▸ What you need to do
Decide whether each statement agrees with the blog post about a work trip to Miami below: (a) the writer spent a little over two weeks in Miami; (b) the writer visited the beach during the trip; (c) the writer gives the name of the show. Answer yes or no for each, quoting the words of the post that decide it.

▸ Reading passage
Tuesday, February 19, 2013




Have you ever been to Miami?  A lot of people have.  Ponce De Leon was one of them.  Kim Kardashian and We Are Scientist's Keith Murray are two others.  And now I, Kenneth Wilfred Cook*, can be added to that prestigious list.  Okay, in truth, I've been to Miami a bunch of times, but on those trips I mostly spent my time wondering when I would be allowed to leave Miami and I can honestly say that until this trip I had never slept within the confines of Miami-Dade County.  The simple fact is that I've just never found Miami that interesting of a destination.  However, after recently spending a little over two weeks there, I have learned to...well, let's not say "like" Miami, as that would be a little less than accurate, but I can confidently say that I don't dislike Miami.  It has it's perks in the form of great weather and aesthetic pleasantries, but I still have this suspicion that Miami Beach and South Beach are pretty much what Los Angeles would be like if Los Angeles was only West Hollywood.  But with alligator-sized mosquitoes.  Oh, and alligators, as well.  Those sea cow things are pretty cool, though, and I've heard that they taste exquisite.  Anyway, let's get to the meat of this South Beach diet...

THE LEGALITIES OF PRODUCTION...

Without any joking around, I'll say that the show I was working on in Miami was actually pretty dope and I look forward to it airing in, oh, I don't know...within the next year or so.  Here, let me tell you all about it.  It's called...


Ruh-roh!!!  No, that's not the name of the show.  I can't tell you the name of the show**.  You see, when you work on a TV show, especially a competition show, you have to sign this little document called a Non-Disclosure Agreement.  It basically says that if you talk to anyone not directly related to the production of the show about any content aspect of the show, you'll get the living shit sued out of you.  The fact that this show had an impressively large purse of prize money makes it even trickier, legally, to talk about it at all.  There's a list of rules that production companies legally have to follow in competition shows with prize money to a) protect themselves from any lawsuits alleging impropriety, and b) avoid angering the feds.  So, sorry, dudes.  When the show airs I'll write about it episode by episode.  I will be able to do that due to the fact that while the show itself is cool, some of the work days involved in making it have significantly and permanently scarred my brain.  So, when was the last time you worked a 105 hour work week?

Here's a few things I can tell you about this trip:

-Miami exists in a strange, alternate timeline in which rock and roll never happened.  Honestly, I'm totally cool with that, as guitar music has been absolute garbage for the past decade or so and finally needs to be stomped out by a giant boot.

-Kid Capri is super cool and his birthday party was a shit-ton of fun.

-If you go to Miami, I highly recommend visiting the beach.  I've heard it's nice, although I have zero first hand proof of that, as I never got a chance to go.

▸ Provided material
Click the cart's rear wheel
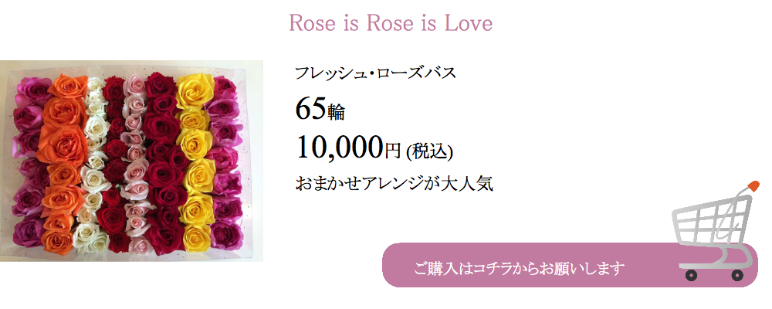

▸ Answer for this exercise
(a) Yes: "after recently spending a little over two weeks there"
(b) No: "I have zero first hand proof of that, as I never got a chance to go."
(c) No: "I can't tell you the name of the show"